## TASK TO CARRY OUT
The records below are to be quoted in full; please keep every word exact.

## DATA
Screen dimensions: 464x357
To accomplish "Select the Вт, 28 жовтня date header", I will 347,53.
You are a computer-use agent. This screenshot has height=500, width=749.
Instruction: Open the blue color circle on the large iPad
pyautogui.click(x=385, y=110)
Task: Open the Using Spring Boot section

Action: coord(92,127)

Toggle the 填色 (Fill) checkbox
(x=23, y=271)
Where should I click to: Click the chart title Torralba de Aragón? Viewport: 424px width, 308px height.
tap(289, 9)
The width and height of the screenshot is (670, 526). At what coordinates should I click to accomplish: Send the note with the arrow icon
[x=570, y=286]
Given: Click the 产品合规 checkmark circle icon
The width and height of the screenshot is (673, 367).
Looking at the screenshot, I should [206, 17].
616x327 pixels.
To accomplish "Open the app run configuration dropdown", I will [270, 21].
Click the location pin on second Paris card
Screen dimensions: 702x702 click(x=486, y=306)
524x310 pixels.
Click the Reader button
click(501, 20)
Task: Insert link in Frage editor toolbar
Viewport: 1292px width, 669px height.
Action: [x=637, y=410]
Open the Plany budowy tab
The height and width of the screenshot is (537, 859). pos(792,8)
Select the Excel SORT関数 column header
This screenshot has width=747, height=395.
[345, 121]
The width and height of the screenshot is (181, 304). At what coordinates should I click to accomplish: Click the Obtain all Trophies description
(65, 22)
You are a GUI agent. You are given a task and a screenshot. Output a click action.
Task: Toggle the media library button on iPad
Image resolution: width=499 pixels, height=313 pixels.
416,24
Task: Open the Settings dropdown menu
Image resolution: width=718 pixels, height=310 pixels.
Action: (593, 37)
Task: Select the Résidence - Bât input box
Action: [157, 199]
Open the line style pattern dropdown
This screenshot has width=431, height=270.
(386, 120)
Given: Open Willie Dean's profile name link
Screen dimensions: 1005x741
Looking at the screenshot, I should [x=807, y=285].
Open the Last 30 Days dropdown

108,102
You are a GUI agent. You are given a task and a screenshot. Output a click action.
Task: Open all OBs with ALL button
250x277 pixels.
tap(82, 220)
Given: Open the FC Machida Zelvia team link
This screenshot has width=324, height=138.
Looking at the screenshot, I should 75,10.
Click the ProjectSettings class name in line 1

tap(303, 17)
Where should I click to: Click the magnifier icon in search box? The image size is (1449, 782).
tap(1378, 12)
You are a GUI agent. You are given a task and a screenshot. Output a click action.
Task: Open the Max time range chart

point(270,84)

## FINISHED EXERCISE
Screen dimensions: 464x357
To accomplish "Select the Вт, 28 жовтня date header", I will 347,53.
You are a computer-use agent. This screenshot has height=500, width=749.
Instruction: Open the blue color circle on the large iPad
pyautogui.click(x=385, y=110)
Task: Open the Using Spring Boot section

Action: coord(92,127)

Toggle the 填色 (Fill) checkbox
(x=23, y=271)
Where should I click to: Click the chart title Torralba de Aragón? Viewport: 424px width, 308px height.
tap(289, 9)
The width and height of the screenshot is (670, 526). At what coordinates should I click to accomplish: Send the note with the arrow icon
[x=570, y=286]
Given: Click the 产品合规 checkmark circle icon
The width and height of the screenshot is (673, 367).
Looking at the screenshot, I should [206, 17].
616x327 pixels.
To accomplish "Open the app run configuration dropdown", I will [270, 21].
Click the location pin on second Paris card
Screen dimensions: 702x702 click(x=486, y=306)
524x310 pixels.
Click the Reader button
click(501, 20)
Task: Insert link in Frage editor toolbar
Viewport: 1292px width, 669px height.
Action: [x=637, y=410]
Open the Plany budowy tab
The height and width of the screenshot is (537, 859). pos(792,8)
Select the Excel SORT関数 column header
This screenshot has width=747, height=395.
[345, 121]
The width and height of the screenshot is (181, 304). At what coordinates should I click to accomplish: Click the Obtain all Trophies description
(65, 22)
You are a GUI agent. You are given a task and a screenshot. Output a click action.
Task: Toggle the media library button on iPad
Image resolution: width=499 pixels, height=313 pixels.
416,24
Task: Open the Settings dropdown menu
Image resolution: width=718 pixels, height=310 pixels.
Action: (593, 37)
Task: Select the Résidence - Bât input box
Action: [157, 199]
Open the line style pattern dropdown
This screenshot has width=431, height=270.
(386, 120)
Given: Open Willie Dean's profile name link
Screen dimensions: 1005x741
Looking at the screenshot, I should [x=807, y=285].
Open the Last 30 Days dropdown

108,102
You are a GUI agent. You are given a task and a screenshot. Output a click action.
Task: Open all OBs with ALL button
250x277 pixels.
tap(82, 220)
Given: Open the FC Machida Zelvia team link
This screenshot has width=324, height=138.
Looking at the screenshot, I should 75,10.
Click the ProjectSettings class name in line 1

tap(303, 17)
Where should I click to: Click the magnifier icon in search box? The image size is (1449, 782).
tap(1378, 12)
You are a GUI agent. You are given a task and a screenshot. Output a click action.
Task: Open the Max time range chart

point(270,84)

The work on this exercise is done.